• _EXTRAIT CHOISI_
________________________________________
Ma question est restée sans réponse : nous étions arrivés.

Après m'être rapidement installé, j'ai demandé à ma cousine : "On pourrait aller chez Uniqlo rapidement demain pour que j'achète des t-shirts ? Parce que je n'en ai que deux et quelques chemises". Elle m'a répondu "Pourquoi pas une boutique Hermès tant que t'y es ?". Du coup j'en ai acheté chez Monoprix : à la guerre, comme à la guerre.

Les gens qui viennent de Dordogne sont-ils cultivés ?

La réponse est non. J'en veux pour preuve que ma cousine ne pourrait même pas me citer une chanson de David Guetta. Je vous jure ! Cette prof de Français-Latin-Grec ferait bien d'allumer la télé de temps en temps, histoire de se meubler l'esprit.

On avait un peu de temps avant le dîner alors elle s'est assise à son piano. J'avais peur : je sentais qu'elle allait me jouer une version acoustique de "La bite à Dudulle" ou de "Manon la gueuse n'a pas de culotte". En fait ça allait. Ce n'était pas non plus du Nicolas Jaar, mais elle n'avait qu'un piano. "Ca c'était un morceau d'Edvard Grieg, maintenant je vais te jouer une gymnopédie d'Erik Satie", m'a-t-elle dit. Je ne savais pas qui étaient ces gens, probablement des troubadours locaux qui ont participé au folklore régional et dont les chansons se transmettent oralement, de générations en générations. Les gens de la campagne sont toujours trés attachés à leur terroir, c'est bien connu.

Y a-t-il le métro à la campagne ?

La réponse est oui, mais il vaut mieux ne pas le prendre. Pour commencer, le billet est super cher pour un trajet. Ensuite, entre le moment où vous arrivez à la station, et celui où votre métro arrive, vous avez le temps de faire du tourisme. Une fois que le contrôleur a composté votre billet, vous foncez vous asseoir pour ne pas être sur un strapontin ou pire, debout à vous tenir à une barre. Et c'est là que vous réalisez que le métro laisse à désirer : pas de fenêtres, pas de toit, juste des barrières et des petits sièges. Après, ça ne va pas en s'arrangeant : celui qui vous avait contrôlé quelques instants plus tôt s'improvise conducteur et il met la locomotive en route. Là vous commencez à flipper. A peine avez-vous parcouru quelques centaines de mètres que la rame s'arrête en pleine voie. Le contrôleur-conducteur commence à se confondre en excuses mais vous ne l'écoutez pas. Vous savez déjà de quoi il parle : "incident voyageur", "problème matériel"... Du coup vous regardez les tags, sur les murs du souterrain, et vous vous dites que pour avoir fait des mammouths partout, celui qui a fait ça devait être en sérieuse panne d'inspiration.

Le contrôleur-conducteur continue de raconter sa vie et là, il se passe quelque chose d'intéressant. Vous ne prêtez absolument pas attention au discours du cheminot parce que les revendications salariales, la libéralisation rampante, la remise en cause des acquis sociaux, vous connaissez la chanson et soudain, vous remarquez que vous êtes bien le seul et que les autres usagers se prennent de passion pour la cause de cet individu. Ils lui posent même des questions, voire mieux, ils l'interrompent : "Est-ce que... ?", "Jusqu'à quand... ?", "Mais pourquoi... ?", "Et comment... ?".
________________________________________
• _LIGNES DE DONNÉES_
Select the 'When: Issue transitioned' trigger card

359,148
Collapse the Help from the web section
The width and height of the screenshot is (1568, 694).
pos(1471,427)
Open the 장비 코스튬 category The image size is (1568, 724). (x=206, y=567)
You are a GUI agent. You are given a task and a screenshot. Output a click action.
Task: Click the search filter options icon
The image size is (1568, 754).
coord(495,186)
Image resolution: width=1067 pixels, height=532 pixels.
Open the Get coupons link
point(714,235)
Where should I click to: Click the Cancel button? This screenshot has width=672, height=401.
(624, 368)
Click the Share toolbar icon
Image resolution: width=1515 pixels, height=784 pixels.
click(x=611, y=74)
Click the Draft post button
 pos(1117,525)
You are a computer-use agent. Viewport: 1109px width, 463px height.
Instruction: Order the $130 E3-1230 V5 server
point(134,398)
________________________________________
• _EXERCICES_
- A) Relevez, dans l'ordre où elles apparaissent, toutes les enseignes commerciales nommées dans l'extrait.
- B) Reproduisez à l'identique le passage de l'extrait qui va de « On avait un » à « la campagne ? ».

• _RÉPONSES PAR EXERCICE_
- A) Uniqlo, Hermès, Monoprix

- B)
On avait un peu de temps avant le dîner alors elle s'est assise à son piano. J'avais peur : je sentais qu'elle allait me jouer une version acoustique de "La bite à Dudulle" ou de "Manon la gueuse n'a pas de culotte". En fait ça allait. Ce n'était pas non plus du Nicolas Jaar, mais elle n'avait qu'un piano. "Ca c'était un morceau d'Edvard Grieg, maintenant je vais te jouer une gymnopédie d'Erik Satie", m'a-t-elle dit. Je ne savais pas qui étaient ces gens, probablement des troubadours locaux qui ont participé au folklore régional et dont les chansons se transmettent oralement, de générations en générations. Les gens de la campagne sont toujours trés attachés à leur terroir, c'est bien connu.

Y a-t-il le métro à la campagne ?